Yirmi yaşımdayken, gecenin üçünde evden çıkan ve şehirde öyle dolanan bir oğlu olduğu için annem elbette ki ümitsiz bir durumdaydı. Hiçbir şey yapmayan ve okuyan bir oğlu olduğu için. Ama bunun hiçbir anlamı yoktu: Kısacası tam bir başarısızlık örneğiydim. Çok şey vaat etmiş ve hiçbir vaadini yerine getirememiş bir tiptim. Size bunu söylüyorum, çünkü… neyse, göreceksiniz… Dolayısıyla, yirmi yaşındaydım ve evde annemle benden başka kimse yoktu.
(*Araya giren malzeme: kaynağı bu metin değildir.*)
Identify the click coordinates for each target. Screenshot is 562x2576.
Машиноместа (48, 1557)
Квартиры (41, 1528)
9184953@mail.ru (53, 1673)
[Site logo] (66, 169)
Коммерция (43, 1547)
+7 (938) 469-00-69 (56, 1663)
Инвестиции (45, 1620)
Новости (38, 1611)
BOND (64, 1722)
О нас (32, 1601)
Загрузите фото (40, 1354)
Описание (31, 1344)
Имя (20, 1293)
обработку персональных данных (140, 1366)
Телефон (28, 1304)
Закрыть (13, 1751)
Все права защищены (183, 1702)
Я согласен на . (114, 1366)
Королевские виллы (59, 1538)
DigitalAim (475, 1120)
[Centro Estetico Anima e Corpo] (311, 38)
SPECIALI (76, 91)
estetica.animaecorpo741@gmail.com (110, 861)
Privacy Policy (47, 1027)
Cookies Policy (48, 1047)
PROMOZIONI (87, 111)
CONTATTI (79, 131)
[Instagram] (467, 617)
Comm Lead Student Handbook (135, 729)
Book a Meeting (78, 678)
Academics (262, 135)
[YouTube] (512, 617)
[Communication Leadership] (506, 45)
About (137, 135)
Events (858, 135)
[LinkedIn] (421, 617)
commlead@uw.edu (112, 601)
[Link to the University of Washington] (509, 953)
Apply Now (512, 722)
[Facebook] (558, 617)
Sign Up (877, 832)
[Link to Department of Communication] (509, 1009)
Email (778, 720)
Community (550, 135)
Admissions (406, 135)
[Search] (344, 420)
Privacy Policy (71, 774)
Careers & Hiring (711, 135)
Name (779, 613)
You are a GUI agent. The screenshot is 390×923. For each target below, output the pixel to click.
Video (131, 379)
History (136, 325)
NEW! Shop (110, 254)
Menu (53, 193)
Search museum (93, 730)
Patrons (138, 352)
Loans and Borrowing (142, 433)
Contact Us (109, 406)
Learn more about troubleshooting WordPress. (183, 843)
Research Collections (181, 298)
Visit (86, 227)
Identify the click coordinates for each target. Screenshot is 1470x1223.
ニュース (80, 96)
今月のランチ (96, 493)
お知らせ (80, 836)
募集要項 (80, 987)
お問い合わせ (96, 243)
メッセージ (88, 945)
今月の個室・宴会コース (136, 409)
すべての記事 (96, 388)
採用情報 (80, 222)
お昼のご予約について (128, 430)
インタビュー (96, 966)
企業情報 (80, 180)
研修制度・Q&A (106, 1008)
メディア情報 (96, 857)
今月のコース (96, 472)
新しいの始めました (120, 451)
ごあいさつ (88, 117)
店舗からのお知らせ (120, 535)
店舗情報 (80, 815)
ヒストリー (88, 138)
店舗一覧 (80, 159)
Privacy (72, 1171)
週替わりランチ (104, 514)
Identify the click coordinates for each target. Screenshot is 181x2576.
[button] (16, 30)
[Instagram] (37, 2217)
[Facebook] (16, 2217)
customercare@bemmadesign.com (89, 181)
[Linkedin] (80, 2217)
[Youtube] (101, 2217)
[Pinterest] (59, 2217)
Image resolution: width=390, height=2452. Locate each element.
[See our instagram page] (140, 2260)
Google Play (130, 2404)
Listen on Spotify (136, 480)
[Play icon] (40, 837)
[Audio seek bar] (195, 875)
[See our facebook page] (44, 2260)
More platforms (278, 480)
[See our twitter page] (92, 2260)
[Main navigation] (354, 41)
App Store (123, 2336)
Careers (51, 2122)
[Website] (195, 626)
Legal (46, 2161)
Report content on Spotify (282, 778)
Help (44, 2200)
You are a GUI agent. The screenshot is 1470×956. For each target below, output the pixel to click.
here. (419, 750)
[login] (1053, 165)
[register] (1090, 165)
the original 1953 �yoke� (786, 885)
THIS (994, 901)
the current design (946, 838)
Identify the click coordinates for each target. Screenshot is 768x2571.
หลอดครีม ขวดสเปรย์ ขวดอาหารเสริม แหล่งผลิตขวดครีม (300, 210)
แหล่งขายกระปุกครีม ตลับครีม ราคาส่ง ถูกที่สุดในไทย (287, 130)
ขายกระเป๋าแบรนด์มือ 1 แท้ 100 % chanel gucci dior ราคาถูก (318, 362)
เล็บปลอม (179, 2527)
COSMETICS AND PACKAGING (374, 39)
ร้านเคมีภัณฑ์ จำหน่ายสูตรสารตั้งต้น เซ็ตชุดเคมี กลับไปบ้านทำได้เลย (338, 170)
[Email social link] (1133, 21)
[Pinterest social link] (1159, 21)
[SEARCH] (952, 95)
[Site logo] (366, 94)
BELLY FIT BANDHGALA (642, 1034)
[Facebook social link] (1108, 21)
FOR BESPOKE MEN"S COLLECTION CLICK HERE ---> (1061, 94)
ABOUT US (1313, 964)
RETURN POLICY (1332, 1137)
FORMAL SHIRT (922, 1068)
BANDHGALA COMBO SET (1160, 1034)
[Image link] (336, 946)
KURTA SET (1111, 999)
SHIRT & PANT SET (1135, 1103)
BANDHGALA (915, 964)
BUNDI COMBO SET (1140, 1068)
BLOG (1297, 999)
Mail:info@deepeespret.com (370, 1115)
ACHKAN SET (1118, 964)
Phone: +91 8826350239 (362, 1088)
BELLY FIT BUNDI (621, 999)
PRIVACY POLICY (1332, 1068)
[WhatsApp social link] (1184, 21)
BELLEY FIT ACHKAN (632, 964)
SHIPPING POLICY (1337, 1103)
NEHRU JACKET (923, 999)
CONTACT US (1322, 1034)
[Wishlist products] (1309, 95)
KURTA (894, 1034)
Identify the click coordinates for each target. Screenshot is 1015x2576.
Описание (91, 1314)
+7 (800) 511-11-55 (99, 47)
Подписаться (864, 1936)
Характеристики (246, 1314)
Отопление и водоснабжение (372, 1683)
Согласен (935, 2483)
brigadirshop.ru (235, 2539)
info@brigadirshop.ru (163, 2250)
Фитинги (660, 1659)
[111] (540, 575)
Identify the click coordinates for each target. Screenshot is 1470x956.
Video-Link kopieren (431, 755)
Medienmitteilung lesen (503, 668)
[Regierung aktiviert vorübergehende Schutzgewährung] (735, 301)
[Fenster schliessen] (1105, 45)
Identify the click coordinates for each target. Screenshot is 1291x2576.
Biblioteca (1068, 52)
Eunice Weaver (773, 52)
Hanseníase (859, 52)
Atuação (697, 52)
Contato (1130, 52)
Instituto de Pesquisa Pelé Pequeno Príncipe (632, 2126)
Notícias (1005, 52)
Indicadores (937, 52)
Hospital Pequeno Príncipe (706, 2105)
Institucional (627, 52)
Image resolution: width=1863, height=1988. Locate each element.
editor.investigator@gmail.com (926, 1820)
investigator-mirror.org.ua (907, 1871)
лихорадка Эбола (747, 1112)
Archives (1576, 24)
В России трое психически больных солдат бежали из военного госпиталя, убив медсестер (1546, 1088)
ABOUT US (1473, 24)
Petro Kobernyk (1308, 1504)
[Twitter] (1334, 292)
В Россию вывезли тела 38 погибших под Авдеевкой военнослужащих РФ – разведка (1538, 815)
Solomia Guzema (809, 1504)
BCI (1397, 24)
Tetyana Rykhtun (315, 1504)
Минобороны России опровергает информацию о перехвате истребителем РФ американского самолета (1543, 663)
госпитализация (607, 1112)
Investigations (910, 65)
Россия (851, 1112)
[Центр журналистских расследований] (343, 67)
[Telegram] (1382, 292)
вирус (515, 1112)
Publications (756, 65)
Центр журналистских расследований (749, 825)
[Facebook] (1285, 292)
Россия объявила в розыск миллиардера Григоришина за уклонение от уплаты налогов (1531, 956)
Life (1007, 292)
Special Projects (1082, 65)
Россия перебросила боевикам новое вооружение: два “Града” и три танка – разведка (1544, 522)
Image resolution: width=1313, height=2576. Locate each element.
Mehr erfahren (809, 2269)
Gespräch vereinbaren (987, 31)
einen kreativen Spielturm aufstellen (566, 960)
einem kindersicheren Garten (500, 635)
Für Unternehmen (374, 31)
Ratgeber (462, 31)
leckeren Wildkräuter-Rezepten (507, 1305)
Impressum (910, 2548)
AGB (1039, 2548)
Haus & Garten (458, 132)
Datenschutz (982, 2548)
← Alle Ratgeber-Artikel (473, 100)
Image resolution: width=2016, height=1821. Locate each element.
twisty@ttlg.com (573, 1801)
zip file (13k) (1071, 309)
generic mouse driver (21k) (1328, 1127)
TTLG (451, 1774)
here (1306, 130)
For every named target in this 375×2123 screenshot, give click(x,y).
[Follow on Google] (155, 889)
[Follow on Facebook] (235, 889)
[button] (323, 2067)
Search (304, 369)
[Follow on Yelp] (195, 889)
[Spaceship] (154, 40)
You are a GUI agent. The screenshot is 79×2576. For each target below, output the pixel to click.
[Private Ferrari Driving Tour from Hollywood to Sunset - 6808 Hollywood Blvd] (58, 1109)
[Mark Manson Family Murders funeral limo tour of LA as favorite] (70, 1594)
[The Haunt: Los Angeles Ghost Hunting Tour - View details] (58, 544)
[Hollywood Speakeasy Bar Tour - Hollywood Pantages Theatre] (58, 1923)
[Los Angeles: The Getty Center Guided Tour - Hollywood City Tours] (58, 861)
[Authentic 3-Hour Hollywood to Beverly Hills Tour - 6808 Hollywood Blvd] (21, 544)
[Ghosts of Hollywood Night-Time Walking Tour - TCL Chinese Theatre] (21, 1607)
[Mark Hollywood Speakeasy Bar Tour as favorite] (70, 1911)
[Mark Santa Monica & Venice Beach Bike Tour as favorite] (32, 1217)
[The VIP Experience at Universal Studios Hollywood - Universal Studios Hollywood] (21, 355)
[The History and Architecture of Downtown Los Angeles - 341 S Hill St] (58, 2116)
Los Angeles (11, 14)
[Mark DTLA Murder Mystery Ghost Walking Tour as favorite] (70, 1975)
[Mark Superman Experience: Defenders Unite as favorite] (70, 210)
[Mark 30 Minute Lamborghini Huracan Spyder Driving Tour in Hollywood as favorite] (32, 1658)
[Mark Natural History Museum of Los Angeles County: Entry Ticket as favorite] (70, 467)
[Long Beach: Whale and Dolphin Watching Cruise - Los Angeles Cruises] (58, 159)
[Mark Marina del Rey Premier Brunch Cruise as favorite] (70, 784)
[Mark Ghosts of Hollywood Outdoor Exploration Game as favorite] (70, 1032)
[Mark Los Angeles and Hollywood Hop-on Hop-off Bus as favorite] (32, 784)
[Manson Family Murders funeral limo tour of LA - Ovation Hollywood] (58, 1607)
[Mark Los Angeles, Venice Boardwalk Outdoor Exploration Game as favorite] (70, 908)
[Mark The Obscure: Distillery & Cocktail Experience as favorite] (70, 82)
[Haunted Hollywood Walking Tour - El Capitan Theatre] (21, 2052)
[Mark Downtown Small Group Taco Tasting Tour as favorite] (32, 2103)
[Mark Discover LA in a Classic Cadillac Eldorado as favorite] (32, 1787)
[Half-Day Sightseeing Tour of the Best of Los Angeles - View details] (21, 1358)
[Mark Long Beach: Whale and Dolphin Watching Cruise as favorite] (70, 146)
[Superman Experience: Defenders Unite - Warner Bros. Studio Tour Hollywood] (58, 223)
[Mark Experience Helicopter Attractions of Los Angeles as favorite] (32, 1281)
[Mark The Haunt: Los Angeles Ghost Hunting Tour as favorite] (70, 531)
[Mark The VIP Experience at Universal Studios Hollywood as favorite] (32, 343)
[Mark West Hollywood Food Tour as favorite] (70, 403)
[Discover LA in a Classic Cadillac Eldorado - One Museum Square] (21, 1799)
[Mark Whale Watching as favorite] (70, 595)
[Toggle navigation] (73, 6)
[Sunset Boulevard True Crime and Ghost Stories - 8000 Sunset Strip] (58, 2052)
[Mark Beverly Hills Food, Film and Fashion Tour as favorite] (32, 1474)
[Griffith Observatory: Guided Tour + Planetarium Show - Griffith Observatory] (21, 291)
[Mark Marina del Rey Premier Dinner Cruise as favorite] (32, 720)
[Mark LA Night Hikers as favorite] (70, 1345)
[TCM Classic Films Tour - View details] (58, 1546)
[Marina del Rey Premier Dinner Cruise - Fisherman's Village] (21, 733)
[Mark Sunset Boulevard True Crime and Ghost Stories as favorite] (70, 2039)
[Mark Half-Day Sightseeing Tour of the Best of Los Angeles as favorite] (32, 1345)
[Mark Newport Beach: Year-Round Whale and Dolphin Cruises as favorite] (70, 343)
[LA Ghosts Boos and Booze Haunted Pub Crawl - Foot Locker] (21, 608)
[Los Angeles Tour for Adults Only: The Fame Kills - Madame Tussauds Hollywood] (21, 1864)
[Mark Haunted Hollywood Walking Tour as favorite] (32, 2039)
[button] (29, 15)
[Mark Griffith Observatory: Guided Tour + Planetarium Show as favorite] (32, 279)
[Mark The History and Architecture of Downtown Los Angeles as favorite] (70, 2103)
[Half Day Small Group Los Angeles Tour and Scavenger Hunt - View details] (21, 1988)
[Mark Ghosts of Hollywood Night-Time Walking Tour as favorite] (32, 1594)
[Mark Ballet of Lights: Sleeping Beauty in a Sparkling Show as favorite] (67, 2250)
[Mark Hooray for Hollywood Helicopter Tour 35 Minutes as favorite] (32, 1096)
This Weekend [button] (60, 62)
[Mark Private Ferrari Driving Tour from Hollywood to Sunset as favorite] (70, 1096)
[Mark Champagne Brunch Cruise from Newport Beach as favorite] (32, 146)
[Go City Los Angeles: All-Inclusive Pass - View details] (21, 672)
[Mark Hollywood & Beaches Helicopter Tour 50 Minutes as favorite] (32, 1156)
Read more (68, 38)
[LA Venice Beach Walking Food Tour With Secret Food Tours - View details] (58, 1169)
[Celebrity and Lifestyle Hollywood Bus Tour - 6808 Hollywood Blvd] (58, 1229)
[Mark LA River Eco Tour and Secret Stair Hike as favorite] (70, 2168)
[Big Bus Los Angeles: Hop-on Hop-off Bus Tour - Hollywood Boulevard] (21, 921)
Saat öğleden sonra ikiydi -hep saati belirtiyorum, çünkü hayatın olağanüstü anlarında saat önemlidir, kendinde değil, ama benim için önemli-, hatırlıyorum, kendimi kanepenin üzerine attım. Ve “Artık dayanamıyorum!” dedim. Ve bir Ortodoks papazının eşi olan annem, bana şöyle dedi: “Böyle olacağını bilseydim, kürtaj yaptırırdım!” Söylemem gerekir ki bu sözler, beni bunalıma sokmak yerine, bir kurtuluş gibi oldu. Bana iyi gelmişti… Çünkü hakikaten sadece bir kaza olduğumu anladım. Hayatımı ciddiye almak gerekmiyordu. Kurtarıcı bir sözdü bu. Yalnız, yine de kürtajın ailelerde kabullenilmediği bir dönemdi, gizli saklı bir şeydi. Şimdi bu şeyler normal. Ama yine de, bunu bana bir papaz karısı olan annemin söylemesi… Annemin çok zeki bir kadın olduğunu da hemen hemen bu dönemde anladım… bundan önce horgörüyordum onu. Onu takdir etmeye başlamama iki şey neden oldu: Bir gün bana sadece Bach’ı sevdiğini söyledi (ben de onu büyük bir müzisyen olarak görüyordum); bir de kürtaj üzerine o sözü.

E. M. Cioran, Ezeli Mağlup: Söyleşiler, Metis Yayınları, çev. Haldun Bayrı, 2012 [1995], 2. basım, s. 62-4.